(Recorded data)
# # # # # # #

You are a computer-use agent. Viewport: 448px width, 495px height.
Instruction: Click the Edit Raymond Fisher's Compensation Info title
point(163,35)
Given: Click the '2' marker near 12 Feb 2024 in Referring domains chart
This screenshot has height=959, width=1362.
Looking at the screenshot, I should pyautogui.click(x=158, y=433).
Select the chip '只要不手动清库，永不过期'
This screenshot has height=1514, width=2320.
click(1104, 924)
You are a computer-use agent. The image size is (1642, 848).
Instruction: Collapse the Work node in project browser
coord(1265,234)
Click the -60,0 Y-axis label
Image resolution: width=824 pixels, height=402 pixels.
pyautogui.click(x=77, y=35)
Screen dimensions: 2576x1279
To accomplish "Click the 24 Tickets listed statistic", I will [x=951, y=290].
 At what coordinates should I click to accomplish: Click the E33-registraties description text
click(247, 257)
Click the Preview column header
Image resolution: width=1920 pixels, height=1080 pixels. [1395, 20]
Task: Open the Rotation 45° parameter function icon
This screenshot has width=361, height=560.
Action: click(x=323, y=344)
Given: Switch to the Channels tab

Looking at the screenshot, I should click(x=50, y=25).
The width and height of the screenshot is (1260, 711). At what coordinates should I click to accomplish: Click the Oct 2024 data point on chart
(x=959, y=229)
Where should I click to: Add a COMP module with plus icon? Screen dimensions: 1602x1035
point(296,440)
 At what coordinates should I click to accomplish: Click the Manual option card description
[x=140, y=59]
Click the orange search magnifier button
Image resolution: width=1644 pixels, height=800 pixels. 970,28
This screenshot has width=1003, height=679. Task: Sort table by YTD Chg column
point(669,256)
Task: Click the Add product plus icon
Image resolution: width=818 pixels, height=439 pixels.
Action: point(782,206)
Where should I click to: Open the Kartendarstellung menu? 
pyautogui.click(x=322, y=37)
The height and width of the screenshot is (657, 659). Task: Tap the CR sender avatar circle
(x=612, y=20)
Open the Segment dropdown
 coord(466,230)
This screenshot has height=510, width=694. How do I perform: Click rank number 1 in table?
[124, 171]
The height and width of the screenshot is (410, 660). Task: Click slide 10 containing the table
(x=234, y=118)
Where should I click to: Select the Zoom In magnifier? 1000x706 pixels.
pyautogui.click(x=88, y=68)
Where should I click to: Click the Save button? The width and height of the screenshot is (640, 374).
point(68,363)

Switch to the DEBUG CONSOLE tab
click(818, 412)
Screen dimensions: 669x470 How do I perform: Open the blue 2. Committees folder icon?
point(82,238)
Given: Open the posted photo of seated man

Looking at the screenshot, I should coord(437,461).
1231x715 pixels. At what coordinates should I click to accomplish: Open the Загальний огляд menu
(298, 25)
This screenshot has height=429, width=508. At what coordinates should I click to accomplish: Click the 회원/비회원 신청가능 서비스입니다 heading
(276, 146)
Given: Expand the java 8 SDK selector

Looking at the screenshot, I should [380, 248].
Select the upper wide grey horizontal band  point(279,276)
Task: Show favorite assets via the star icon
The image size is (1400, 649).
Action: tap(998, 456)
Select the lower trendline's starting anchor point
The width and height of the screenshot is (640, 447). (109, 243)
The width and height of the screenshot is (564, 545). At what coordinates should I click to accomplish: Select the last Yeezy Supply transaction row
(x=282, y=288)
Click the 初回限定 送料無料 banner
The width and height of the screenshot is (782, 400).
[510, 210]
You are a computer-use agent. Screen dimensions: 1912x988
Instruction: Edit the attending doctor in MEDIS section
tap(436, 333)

# # # # # # #

Your instructions: Tally the lines in the records above that contain the word "computer", and give only that number.

Answer to this exercise: 3